Recorded data:

= = = = =

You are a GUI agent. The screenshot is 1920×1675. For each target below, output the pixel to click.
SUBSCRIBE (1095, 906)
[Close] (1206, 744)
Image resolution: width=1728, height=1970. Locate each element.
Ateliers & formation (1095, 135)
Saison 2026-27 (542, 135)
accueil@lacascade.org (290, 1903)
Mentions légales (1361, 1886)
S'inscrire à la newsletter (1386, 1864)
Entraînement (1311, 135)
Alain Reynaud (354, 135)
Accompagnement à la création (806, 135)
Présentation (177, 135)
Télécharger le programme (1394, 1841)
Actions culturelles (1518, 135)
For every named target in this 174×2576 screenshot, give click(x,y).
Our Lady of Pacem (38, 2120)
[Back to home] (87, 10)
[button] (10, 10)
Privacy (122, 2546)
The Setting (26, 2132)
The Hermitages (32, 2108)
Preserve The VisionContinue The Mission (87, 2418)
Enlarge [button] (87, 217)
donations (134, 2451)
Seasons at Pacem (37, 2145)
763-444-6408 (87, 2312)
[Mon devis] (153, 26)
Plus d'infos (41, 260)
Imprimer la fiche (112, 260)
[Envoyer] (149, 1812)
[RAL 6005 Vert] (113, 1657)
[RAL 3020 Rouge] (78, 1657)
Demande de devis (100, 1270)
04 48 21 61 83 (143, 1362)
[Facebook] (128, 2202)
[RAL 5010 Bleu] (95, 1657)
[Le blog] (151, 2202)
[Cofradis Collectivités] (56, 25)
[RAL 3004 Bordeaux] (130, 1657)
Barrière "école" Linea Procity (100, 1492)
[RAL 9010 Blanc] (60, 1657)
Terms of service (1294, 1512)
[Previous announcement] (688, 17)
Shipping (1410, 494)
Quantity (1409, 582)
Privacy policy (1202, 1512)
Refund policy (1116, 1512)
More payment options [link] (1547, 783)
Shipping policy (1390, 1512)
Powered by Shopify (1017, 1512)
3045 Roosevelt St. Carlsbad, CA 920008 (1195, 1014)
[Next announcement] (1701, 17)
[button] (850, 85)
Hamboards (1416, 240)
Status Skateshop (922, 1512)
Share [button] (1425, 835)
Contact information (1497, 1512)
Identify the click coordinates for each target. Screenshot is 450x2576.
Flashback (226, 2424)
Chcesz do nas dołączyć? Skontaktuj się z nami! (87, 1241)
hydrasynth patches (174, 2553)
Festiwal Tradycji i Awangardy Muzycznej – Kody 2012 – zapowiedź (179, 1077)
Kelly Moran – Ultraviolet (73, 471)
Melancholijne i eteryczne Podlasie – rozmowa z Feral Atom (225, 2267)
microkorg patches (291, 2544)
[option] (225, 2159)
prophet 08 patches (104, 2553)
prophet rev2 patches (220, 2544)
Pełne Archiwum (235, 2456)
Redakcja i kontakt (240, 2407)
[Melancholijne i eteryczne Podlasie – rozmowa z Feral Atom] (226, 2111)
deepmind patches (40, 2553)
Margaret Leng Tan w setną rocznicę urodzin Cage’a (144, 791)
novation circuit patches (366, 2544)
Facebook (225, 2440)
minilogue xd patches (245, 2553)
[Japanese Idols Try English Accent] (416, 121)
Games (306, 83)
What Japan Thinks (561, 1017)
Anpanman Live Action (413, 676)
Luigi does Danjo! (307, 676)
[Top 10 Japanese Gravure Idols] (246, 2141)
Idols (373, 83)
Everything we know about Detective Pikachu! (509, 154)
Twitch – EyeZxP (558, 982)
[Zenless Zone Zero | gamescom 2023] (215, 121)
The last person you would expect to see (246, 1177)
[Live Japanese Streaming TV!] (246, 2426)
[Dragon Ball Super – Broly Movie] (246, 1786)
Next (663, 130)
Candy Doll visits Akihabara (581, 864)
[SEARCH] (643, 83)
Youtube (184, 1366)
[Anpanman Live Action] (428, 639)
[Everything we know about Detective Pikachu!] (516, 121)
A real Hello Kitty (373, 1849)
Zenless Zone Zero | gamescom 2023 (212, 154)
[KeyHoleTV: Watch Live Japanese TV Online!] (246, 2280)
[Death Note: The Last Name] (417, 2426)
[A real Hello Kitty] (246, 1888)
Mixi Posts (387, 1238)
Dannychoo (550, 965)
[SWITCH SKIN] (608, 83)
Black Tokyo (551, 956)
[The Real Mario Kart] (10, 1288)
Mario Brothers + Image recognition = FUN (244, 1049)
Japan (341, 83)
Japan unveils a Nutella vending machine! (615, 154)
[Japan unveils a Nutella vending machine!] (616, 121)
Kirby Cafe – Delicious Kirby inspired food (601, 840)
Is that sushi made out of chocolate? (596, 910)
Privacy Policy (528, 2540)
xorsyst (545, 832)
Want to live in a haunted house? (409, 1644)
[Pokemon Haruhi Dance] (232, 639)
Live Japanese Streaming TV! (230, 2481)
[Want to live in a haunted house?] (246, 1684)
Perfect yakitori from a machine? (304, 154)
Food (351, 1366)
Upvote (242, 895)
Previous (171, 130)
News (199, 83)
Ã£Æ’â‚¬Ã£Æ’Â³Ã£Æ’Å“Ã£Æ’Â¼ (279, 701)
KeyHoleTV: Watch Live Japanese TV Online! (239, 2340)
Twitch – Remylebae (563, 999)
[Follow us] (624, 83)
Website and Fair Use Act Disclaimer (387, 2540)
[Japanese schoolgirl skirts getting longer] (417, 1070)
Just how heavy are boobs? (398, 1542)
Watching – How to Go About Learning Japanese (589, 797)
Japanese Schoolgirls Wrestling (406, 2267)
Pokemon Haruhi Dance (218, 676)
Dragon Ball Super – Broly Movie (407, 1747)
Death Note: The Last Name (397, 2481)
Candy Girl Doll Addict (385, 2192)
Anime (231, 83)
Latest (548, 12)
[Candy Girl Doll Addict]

= = = = =

What is expected: Every line above that has the string "Atom" needs to be copied.

Exercise result:
Melancholijne i eteryczne Podlasie – rozmowa z Feral Atom (225, 2267)
[Melancholijne i eteryczne Podlasie – rozmowa z Feral Atom] (226, 2111)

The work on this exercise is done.